Every Saturday night in Chicago's 2,500-capacity Orchestra Hall, Youth for Christ rallies listen to this sort of old-fashioned evangelistic appeal. The evangelist: blond, cheerleaderish, 36-year-old Torrey Johnson--director, sparkplug and guiding spirit of "Chicagoland Youth for Christ," president of Youth for Christ International, Inc.
Youth for Christ rallies began in New York in 1940 under the two-fisted leadership of a handsome young ex-insurance salesman, Jack Wyrtzen, whose zest for life had previously found its outlet in playing the trombone for a cavalry band. It mushroomed in Washington, D.C., Detroit, Indianapolis and St. Louis, and then in 1944 Baptist Torrey Johnson (pastor of Chicago's Midwest Bible Church) organized "Chicagoland" for Christ, quickly took over as a national leader. Today Y.F.C.'s rough estimates--there are no others--put the movement's strength at 300 "units" in the U.S., 200-odd more overseas. Average attendance at rallies: 350. Biggest Y.F.C. mobilization: 70,000 men, women and adolescents at Chicago's Soldier Field last Memorial Day.
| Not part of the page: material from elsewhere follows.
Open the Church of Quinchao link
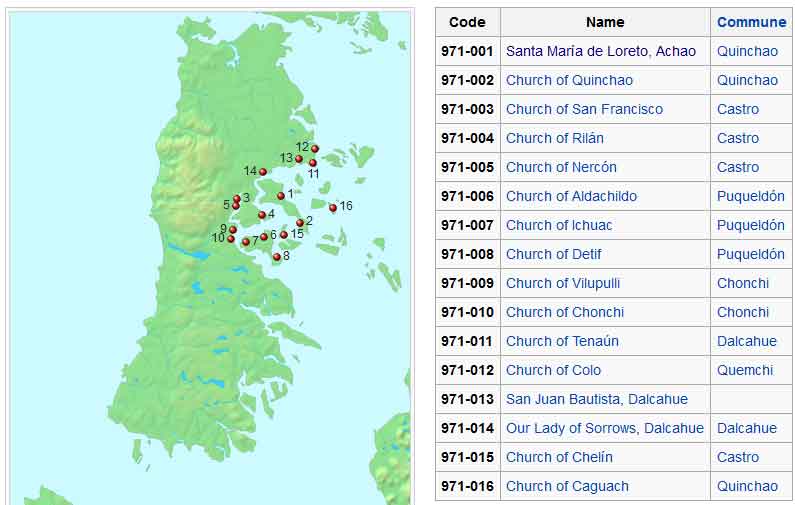The image size is (795, 505). coord(569,80)
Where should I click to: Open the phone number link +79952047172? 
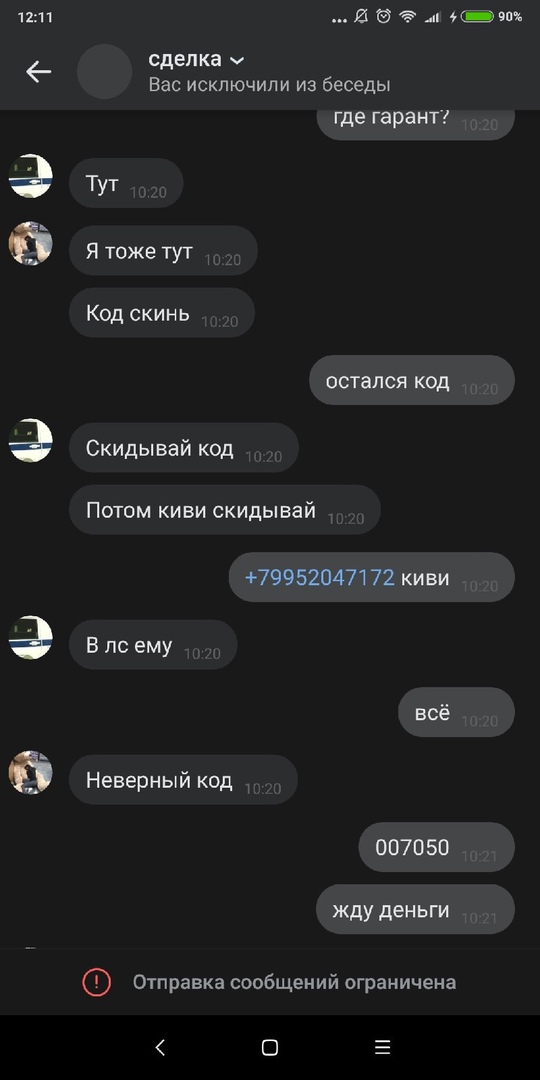[320, 577]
Youth for Christ rallies combine the tried & true methods of evangelism with a streamlined box-office appeal that stresses a good deal of amateur-nightish entertainment: Bible quiz shows, sleight-of-hand performers, ventriloquists, close-harmony quartets. The basic precept: "Remember that this is Youth for Christ, and plan your program with teen-age young people in mind."
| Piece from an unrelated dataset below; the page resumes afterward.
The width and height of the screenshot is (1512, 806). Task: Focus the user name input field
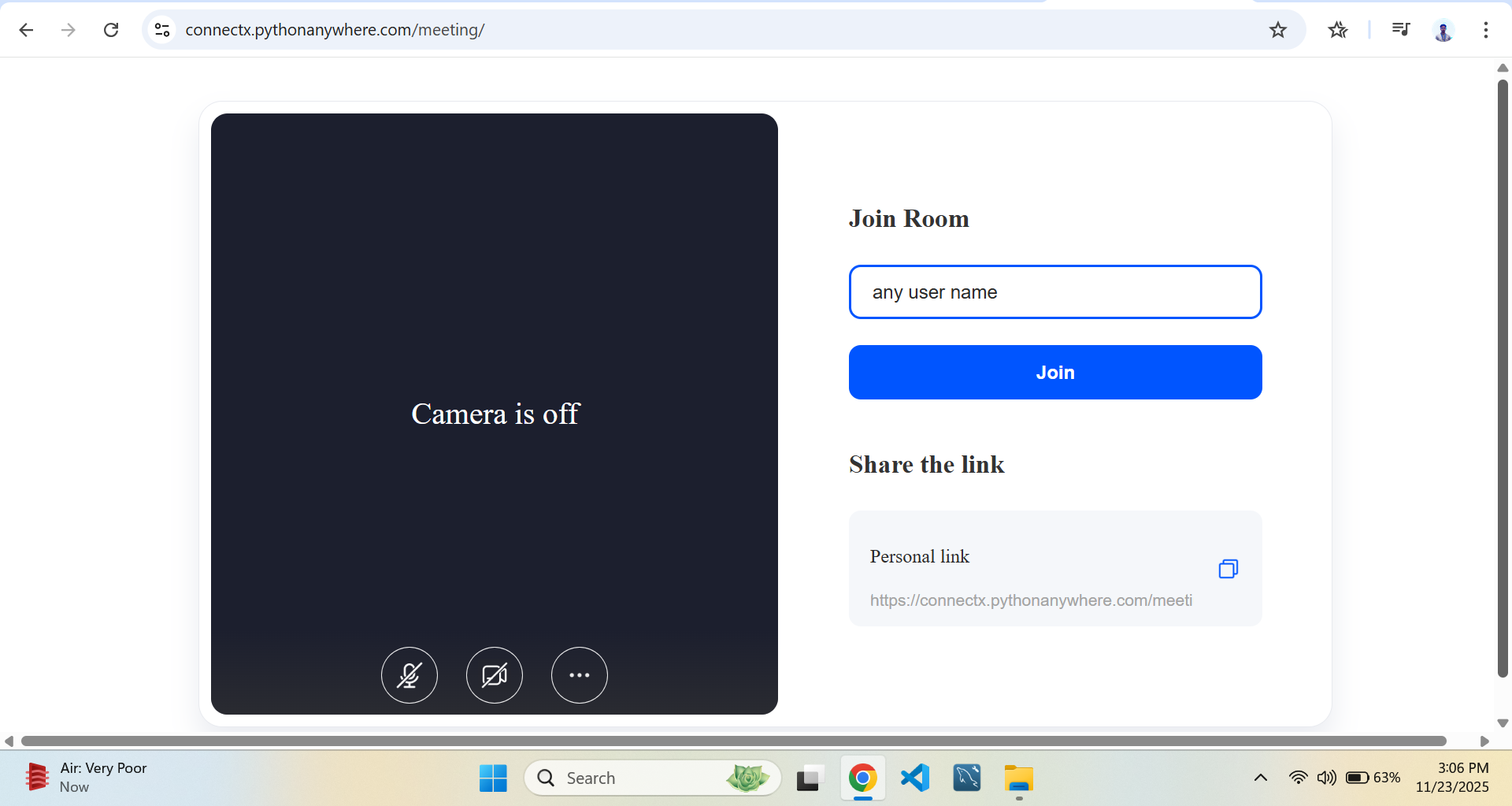tap(1055, 292)
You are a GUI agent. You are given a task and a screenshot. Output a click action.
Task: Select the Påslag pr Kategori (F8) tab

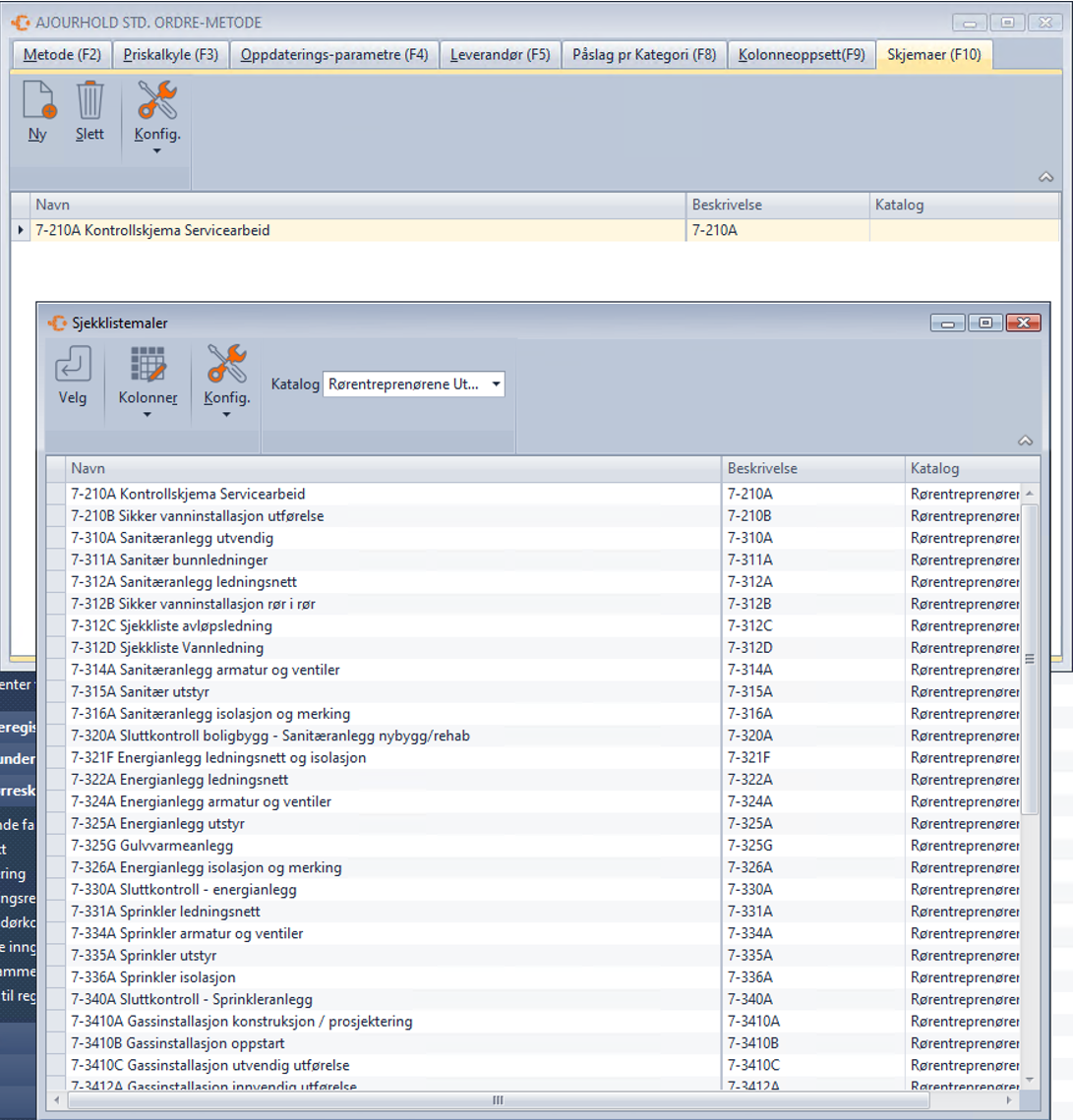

Says Director Johnson: "Youth for Christ has a two-fold purpose. First, the spiritual revitalization of America, which will bring America back to God, the Bible and the Church. Second, the complete evangelization of the world in our generation. . . .
"Youth for Christ has taken a million or more young people who were candidates for taverns and places of vice and put them in a wholesome atmosphere. . . . We've carried them through the critical years of uncertainty. . . . We're a sort of clearing house midway between the world and the Church. . . . And . . . our rallies are held on Saturday night, the one night the wiseacres said we couldn't succeed.
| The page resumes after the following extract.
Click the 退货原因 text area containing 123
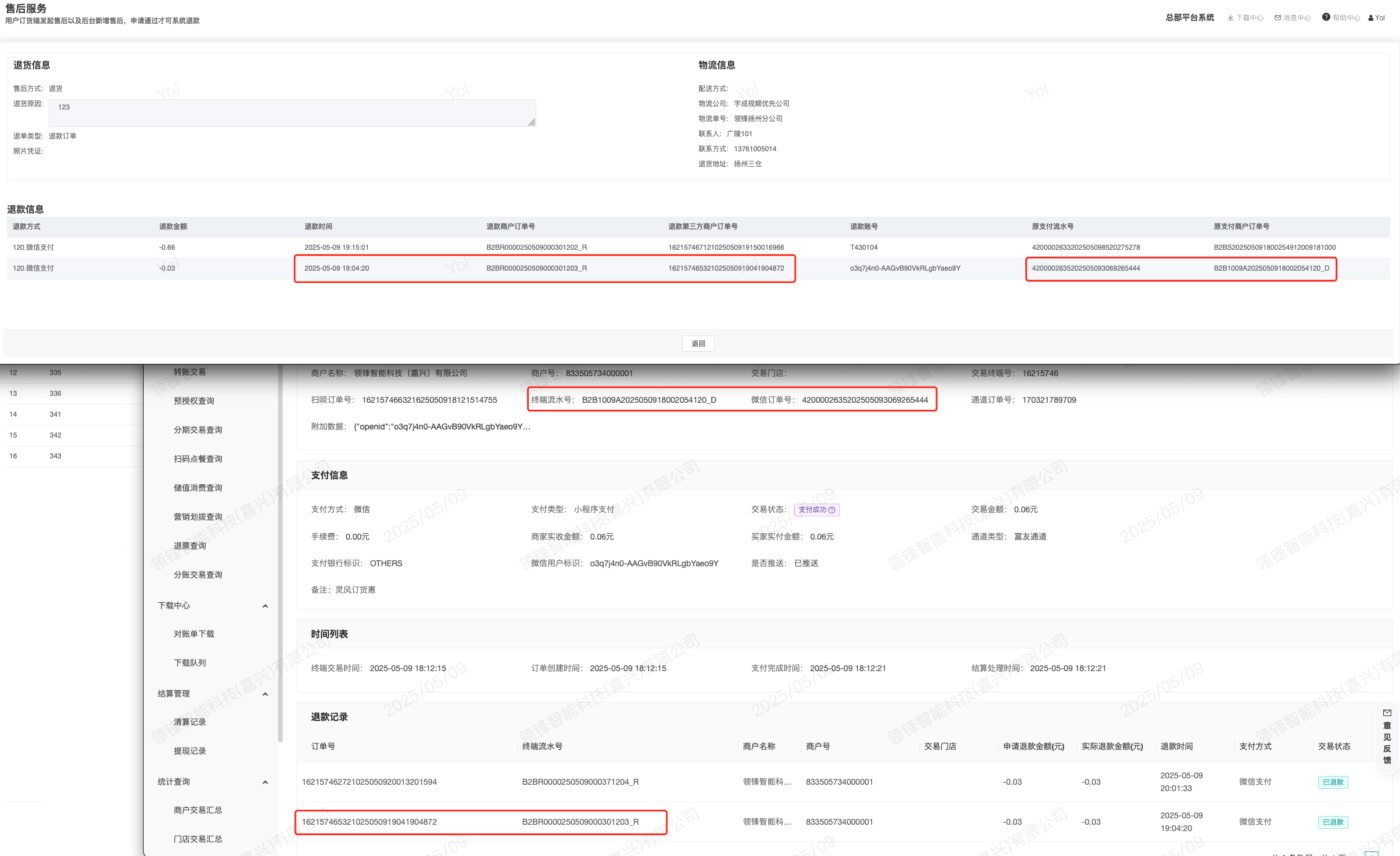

"We're getting ready for the big push. Five or six of us plan to go to Europe in March. . . . We hope to go to Scandinavia and Germany and maybe Russia. Next fall we're going to Australia and New Zealand, and in a year to China and Japan."
This global mission will come under the aegis of Evangelist Johnson's own newly formed offshoot, Youth for Christ International, which already boasts a payroll of 18 employes, including six field men whose salaries average $2,500 a year.
According to Torrey Johnson, President Truman, after a Y.F.C. rally in Olympia, Wash., said: "This is what I hoped would happen in America." But not all Americans are so sure. Some view with alarm the pious trumpeting of the Hearst press on Y.F.C.'s behalf, also the support of rightish. rabble-rousing "nationalists" like Gerald L. K. Smith. Of this kind of criticism, Torrey Johnson says: "Maybe he [Hearst] saw a million people across the country were going to Y.F.C. rallies every week and he decided to get in on the selling end. I've never gotten a dime from him and we've never met. . . . We don't want anything to do with [Gerald L. K. Smith] or anyone with a political ax to grind. Y.F.C. is a 100% religious movement."
Criticism of Y.F.C. has been religious as well as political. Associate Editor Harold E. Fey of the Christian Century has scathingly compared its "milky abstractions" with the "solid meat" of the great evangelists in the American religious tradition: in Youth for Christ rallies "a great deal is said about salvation, but nobody attempts to define it."